### Consigna escrita 1
Según la carta, ¿en qué lugar se eligieron los regalos este año?

### Fragmento
Amiga,
Sigo
empeñada en hacer cosas que nadie hace ya. Tal vez esa sea la mejor
manera de darse cuenta de que uno se está poniendo viejo, ¿no?
–insistir en hacer cosas que ya nadie hace. Este año volví a
mandarle regalitos por correo a mis hermanas. Más que todo porque a
estas alturas son los únicos regalos que compro y también porque
elegir regalos es un ritual de fin de año que me recuerda mejores
tiempos.
Los
regalos se elegían andando por la calle y mirando muchas cosas hasta
que algo te hacía ¡plin! Así lo seguí haciendo yo este año en la
feria navideña de Princess Street en la que todo el mundo parecía
estar también comprando regalos, contradiciendo los tiempos
modernos. Después busqué una caja donde meterlos y salí corriendo
a llevarla al correo con la esperanza de estar a tiempo para que
llegara, si no en Navidad, al menos antes de que se acabara el año.

### Consigna escrita 2
Transcribe literalmente las líneas del listado, no de la carta, desde su comienzo hasta la línea que contiene "Looking at the screenshot, I should 39,383.", incluida esta.

### Extracto del listado
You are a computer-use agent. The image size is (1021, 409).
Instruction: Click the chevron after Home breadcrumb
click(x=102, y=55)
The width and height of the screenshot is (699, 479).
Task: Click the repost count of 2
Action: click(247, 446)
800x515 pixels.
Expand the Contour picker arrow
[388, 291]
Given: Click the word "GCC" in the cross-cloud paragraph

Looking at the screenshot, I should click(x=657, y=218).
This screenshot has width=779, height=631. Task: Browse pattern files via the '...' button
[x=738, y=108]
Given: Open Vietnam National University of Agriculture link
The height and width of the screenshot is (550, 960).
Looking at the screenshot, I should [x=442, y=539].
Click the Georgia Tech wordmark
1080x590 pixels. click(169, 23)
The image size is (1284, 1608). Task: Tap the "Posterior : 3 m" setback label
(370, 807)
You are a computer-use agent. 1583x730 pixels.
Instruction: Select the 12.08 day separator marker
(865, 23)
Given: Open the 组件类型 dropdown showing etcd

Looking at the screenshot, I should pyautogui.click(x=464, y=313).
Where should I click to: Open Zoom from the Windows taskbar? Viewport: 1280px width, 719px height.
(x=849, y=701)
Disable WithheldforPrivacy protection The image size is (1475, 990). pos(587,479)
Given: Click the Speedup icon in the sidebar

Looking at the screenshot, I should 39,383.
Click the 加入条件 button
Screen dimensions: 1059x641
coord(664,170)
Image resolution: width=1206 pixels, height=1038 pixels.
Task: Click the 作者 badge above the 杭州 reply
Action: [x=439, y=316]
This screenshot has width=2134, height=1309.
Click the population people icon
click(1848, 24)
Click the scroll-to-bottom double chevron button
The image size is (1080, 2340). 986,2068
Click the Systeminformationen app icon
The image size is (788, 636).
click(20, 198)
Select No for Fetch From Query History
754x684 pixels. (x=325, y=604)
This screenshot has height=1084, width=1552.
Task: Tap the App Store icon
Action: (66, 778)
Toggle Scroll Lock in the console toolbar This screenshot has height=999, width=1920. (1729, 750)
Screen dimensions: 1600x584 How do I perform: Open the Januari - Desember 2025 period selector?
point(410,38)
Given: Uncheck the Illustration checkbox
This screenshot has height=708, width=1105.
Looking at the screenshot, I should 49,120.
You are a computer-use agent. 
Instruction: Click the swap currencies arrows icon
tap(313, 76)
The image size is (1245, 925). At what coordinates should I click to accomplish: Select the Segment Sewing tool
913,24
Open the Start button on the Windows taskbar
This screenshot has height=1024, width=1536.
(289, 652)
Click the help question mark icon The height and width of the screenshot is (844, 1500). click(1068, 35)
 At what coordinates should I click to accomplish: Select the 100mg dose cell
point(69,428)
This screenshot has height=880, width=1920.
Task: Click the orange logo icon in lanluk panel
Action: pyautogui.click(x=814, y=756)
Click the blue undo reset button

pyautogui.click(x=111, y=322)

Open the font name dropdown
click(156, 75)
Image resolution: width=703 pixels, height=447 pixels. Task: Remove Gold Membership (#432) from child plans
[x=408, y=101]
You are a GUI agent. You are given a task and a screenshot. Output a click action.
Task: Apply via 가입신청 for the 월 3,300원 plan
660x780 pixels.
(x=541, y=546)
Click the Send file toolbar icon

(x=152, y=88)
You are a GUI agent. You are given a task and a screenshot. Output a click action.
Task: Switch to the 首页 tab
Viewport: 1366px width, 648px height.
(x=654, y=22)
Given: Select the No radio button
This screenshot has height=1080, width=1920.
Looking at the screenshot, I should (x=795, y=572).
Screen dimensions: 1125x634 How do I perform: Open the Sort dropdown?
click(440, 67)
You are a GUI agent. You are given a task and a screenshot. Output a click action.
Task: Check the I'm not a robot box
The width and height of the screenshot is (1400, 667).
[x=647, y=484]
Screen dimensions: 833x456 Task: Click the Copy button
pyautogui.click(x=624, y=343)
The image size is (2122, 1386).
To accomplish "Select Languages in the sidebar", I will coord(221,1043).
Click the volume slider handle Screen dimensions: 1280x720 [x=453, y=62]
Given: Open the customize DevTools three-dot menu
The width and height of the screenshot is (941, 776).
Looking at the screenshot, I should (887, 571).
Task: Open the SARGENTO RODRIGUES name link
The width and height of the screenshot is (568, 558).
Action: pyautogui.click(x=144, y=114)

### Solución completa 1
En la feria navideña de Princess Street.

### Solución completa 2
You are a computer-use agent. The image size is (1021, 409).
Instruction: Click the chevron after Home breadcrumb
click(x=102, y=55)
The width and height of the screenshot is (699, 479).
Task: Click the repost count of 2
Action: click(247, 446)
800x515 pixels.
Expand the Contour picker arrow
[388, 291]
Given: Click the word "GCC" in the cross-cloud paragraph

Looking at the screenshot, I should click(x=657, y=218).
This screenshot has width=779, height=631. Task: Browse pattern files via the '...' button
[x=738, y=108]
Given: Open Vietnam National University of Agriculture link
The height and width of the screenshot is (550, 960).
Looking at the screenshot, I should [x=442, y=539].
Click the Georgia Tech wordmark
1080x590 pixels. click(169, 23)
The image size is (1284, 1608). Task: Tap the "Posterior : 3 m" setback label
(370, 807)
You are a computer-use agent. 1583x730 pixels.
Instruction: Select the 12.08 day separator marker
(865, 23)
Given: Open the 组件类型 dropdown showing etcd

Looking at the screenshot, I should pyautogui.click(x=464, y=313).
Where should I click to: Open Zoom from the Windows taskbar? Viewport: 1280px width, 719px height.
(x=849, y=701)
Disable WithheldforPrivacy protection The image size is (1475, 990). pos(587,479)
Given: Click the Speedup icon in the sidebar

Looking at the screenshot, I should 39,383.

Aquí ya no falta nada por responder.